■ **Task**: Among the entries below, how many lines hold the word "computer"? Reply with the number only.

[Records for this task — start]

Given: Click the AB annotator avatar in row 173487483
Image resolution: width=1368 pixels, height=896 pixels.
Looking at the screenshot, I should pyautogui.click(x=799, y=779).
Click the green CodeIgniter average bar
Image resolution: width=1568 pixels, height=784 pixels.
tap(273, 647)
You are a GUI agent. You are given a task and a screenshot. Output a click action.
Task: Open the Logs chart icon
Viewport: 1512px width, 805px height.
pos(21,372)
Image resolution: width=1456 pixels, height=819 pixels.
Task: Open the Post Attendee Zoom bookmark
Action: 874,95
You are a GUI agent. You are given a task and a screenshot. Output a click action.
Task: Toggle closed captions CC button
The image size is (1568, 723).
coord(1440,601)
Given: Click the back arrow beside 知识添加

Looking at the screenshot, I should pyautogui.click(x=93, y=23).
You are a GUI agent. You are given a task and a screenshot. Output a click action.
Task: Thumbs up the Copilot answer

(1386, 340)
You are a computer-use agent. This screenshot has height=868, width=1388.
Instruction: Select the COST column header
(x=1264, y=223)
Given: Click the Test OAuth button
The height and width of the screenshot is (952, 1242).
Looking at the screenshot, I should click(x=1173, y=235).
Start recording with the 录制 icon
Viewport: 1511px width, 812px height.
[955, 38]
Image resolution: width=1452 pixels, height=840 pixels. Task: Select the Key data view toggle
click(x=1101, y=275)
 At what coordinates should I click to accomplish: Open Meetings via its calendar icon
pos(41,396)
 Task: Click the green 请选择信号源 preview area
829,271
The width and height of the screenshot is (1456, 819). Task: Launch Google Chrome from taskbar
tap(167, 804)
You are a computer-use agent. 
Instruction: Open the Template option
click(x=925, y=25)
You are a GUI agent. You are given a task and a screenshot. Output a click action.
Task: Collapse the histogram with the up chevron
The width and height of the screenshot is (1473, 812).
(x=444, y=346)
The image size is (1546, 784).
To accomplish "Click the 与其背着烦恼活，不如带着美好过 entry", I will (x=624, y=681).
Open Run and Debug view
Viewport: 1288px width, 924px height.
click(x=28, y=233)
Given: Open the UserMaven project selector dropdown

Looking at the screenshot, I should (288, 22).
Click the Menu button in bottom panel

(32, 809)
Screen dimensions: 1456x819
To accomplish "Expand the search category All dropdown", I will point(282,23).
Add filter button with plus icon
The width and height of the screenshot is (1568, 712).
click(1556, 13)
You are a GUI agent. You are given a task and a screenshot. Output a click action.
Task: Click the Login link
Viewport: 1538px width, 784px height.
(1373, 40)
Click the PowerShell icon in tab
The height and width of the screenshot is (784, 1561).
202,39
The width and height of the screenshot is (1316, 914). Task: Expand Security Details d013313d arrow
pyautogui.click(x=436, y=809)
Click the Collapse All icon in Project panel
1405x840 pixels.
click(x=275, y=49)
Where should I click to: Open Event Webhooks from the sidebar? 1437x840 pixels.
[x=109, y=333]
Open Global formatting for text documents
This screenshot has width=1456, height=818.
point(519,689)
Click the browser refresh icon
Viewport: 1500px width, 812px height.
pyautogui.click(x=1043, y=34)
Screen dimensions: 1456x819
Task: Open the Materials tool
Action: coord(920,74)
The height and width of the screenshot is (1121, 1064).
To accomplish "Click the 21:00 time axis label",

[Records for this task — finish]

■ **Exercise result**: 2